Amir Labbaf, qui se trouve actuellement près des escaliers situés au-dessus de la place principale de la Chambre des députés, a déclaré qu'il avait choisi cet endroit pour éviter de créer des barrages routiers. Son intention est de protester pacifiquement et de ne pas créer de problèmes.

Jean Asselborn soutient «les mesures fortes de l’Union européenne»

Le ministre des Affaires étrangères Jean Asselborn s'est positionné ce mardi par rapport aux revendications de la société civile iranienne. «Nous condamnons, ensemble avec l’Union européenne et tous les États membres, les violations flagrantes des droits humains des Iraniennes et Iraniens qui manifestent pour leur liberté, leur dignité et leur avenir», explique le ministre dans un communiqué. Et plus particulièrement, «les arrestations de masse de manifestants, la torture et les traitements cruels, inhumains et dégradants contre des détenus dans les prisons iraniennes, et les condamnations à mort et exécutions de manifestants.» Jean Asselborn rappelle que le Luxembourg est fermement opposé à la peine de mort «en toute circonstance et sans exception.» Rappelons qu'un résident luxembourgeois a été condamné à mort récemment en Iran.

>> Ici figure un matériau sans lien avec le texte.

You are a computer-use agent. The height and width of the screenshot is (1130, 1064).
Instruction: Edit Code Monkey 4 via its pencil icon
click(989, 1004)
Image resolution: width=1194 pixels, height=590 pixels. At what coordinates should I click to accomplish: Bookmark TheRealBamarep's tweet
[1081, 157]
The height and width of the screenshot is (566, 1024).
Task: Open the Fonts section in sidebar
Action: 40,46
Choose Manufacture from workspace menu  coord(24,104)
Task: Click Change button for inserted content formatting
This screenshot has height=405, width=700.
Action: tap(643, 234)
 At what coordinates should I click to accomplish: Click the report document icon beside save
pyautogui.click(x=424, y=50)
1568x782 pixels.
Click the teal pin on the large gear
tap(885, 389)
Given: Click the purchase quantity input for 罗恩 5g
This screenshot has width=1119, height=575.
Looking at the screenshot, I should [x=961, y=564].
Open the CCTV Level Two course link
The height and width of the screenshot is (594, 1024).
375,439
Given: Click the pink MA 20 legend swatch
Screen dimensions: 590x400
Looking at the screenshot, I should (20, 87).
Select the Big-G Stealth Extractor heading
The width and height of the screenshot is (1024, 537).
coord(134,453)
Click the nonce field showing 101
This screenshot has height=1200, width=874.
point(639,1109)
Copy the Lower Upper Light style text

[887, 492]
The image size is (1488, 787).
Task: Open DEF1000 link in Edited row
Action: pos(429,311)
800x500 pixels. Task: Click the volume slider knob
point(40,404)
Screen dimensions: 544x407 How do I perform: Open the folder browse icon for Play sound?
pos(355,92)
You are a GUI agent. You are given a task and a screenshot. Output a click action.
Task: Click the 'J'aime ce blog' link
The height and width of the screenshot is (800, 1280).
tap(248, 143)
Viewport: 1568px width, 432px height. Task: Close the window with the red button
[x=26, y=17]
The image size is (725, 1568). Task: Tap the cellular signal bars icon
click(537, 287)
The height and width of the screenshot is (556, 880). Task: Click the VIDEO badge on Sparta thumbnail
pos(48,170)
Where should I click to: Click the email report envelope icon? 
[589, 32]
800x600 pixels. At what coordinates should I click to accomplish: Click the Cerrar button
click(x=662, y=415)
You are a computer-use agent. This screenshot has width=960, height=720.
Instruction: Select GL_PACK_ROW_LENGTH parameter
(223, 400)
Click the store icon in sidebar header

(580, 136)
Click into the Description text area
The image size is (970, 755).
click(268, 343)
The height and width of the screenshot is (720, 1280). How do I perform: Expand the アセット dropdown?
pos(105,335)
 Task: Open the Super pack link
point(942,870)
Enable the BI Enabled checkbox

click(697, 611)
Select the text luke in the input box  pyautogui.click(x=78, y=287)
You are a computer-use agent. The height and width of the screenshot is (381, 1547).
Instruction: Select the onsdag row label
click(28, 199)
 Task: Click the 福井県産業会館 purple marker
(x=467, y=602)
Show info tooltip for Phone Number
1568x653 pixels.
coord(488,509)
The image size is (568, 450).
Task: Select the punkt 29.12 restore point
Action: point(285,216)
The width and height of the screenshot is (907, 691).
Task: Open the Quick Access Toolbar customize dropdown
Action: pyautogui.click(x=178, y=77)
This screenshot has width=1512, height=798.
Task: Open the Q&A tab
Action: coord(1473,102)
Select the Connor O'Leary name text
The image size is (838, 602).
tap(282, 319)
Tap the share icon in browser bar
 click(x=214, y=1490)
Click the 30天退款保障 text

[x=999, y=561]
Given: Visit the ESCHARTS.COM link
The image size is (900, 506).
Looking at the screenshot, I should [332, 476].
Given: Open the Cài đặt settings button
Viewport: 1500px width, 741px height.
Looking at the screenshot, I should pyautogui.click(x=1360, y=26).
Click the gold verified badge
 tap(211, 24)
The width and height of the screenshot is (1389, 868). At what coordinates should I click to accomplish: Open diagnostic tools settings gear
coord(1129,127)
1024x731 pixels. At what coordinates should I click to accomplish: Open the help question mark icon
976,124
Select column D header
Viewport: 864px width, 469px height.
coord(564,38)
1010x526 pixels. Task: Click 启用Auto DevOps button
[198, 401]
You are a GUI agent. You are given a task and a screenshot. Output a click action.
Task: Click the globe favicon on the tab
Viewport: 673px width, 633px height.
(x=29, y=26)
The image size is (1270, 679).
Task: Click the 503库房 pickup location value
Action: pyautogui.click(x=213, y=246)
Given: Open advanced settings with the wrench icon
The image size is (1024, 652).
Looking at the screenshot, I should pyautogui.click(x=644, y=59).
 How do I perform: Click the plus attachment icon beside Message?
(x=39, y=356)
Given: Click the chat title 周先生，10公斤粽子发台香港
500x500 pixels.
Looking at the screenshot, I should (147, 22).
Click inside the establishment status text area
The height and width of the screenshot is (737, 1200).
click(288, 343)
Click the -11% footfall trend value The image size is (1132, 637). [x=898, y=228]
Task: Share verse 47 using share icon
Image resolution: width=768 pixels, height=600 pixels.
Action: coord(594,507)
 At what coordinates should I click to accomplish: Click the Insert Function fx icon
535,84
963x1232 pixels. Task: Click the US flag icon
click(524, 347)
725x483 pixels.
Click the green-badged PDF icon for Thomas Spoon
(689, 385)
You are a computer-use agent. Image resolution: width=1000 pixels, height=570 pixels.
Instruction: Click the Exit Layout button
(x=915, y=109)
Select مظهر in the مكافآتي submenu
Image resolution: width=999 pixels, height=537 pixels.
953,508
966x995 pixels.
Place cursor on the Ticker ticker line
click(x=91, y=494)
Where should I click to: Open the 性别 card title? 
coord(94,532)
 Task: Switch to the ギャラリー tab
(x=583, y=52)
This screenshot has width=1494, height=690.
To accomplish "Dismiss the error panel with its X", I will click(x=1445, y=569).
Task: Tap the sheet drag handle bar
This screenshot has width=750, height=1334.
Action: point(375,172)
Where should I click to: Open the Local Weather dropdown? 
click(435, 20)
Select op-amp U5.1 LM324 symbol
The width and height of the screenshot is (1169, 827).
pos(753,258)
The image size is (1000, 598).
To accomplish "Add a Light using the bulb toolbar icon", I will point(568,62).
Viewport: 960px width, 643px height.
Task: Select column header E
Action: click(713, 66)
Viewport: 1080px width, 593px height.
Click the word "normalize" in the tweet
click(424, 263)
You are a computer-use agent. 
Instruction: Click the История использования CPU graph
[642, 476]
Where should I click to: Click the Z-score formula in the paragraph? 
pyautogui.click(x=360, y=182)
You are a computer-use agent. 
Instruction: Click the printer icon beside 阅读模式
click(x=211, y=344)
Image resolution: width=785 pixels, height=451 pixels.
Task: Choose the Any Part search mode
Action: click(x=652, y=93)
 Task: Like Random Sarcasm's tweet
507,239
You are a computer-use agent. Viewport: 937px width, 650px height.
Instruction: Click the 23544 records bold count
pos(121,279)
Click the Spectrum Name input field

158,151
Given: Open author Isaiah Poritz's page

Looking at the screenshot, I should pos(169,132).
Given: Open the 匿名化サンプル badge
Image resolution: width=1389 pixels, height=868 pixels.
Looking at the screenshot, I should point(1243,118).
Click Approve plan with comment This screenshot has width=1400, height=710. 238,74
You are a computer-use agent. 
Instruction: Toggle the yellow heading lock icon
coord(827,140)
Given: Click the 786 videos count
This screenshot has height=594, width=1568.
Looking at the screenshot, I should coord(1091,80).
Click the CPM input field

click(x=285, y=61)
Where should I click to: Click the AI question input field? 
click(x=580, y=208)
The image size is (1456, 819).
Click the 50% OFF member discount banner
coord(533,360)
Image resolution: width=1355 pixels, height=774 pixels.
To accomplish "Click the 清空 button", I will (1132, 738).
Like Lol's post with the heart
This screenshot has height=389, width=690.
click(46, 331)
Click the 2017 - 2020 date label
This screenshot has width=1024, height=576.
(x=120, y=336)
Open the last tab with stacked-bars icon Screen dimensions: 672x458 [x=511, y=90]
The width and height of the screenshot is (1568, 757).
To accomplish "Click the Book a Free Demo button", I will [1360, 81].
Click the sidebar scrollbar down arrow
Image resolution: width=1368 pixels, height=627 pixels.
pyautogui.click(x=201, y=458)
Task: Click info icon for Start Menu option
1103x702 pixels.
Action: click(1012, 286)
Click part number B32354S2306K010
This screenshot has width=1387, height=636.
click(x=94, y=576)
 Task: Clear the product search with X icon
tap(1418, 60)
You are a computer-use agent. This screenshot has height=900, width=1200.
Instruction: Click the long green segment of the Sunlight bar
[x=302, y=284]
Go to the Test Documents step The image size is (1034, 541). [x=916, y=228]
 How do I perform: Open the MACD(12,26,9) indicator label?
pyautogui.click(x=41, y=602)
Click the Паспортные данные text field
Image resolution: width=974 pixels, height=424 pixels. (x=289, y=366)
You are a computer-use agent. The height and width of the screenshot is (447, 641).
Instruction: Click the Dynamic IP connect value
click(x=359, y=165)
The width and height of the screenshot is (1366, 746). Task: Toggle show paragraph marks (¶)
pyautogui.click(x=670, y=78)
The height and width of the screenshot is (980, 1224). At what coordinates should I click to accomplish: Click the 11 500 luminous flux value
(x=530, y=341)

Le ministre des Affaires étrangères souligne que le pays est «activement engagé dans les travaux en cours à Bruxelles pour préparer des mesures restrictives supplémentaires» à l'égard des membres du corps des gardes de la révolution islamique d'Iran (IRGC) qui figurent déjà sur la liste de sanctions de l’Union européenne.

Le gouvernement luxembourgeois «suit de près les travaux relatifs à la demande d’inscrire le corps des gardes de la révolution islamique d’Iran sur la liste des organisations terroristes de l’Union européenne.» Jean Asselborn rappelle encore qu'il soutient «toutes les mesures fortes de l’Union européenne prises de manière unifiée», et notamment celles qui seront prises lors du prochain conseil «Affaires étrangères» lundi prochain.

Jean Asselborn a également demandé à la directrice des affaires politiques du ministère des Affaires étrangères et européennes de recevoir ce 14 février Amir Labbaf et une délégation de la communauté iranienne «pour évoquer les efforts en cours par le Luxembourg et par l’Union européenne et pour discuter des demandes de la communauté iranienne au Luxembourg.» (m. m.)

Cet article est paru initialement sur le site du Luxembourg Times.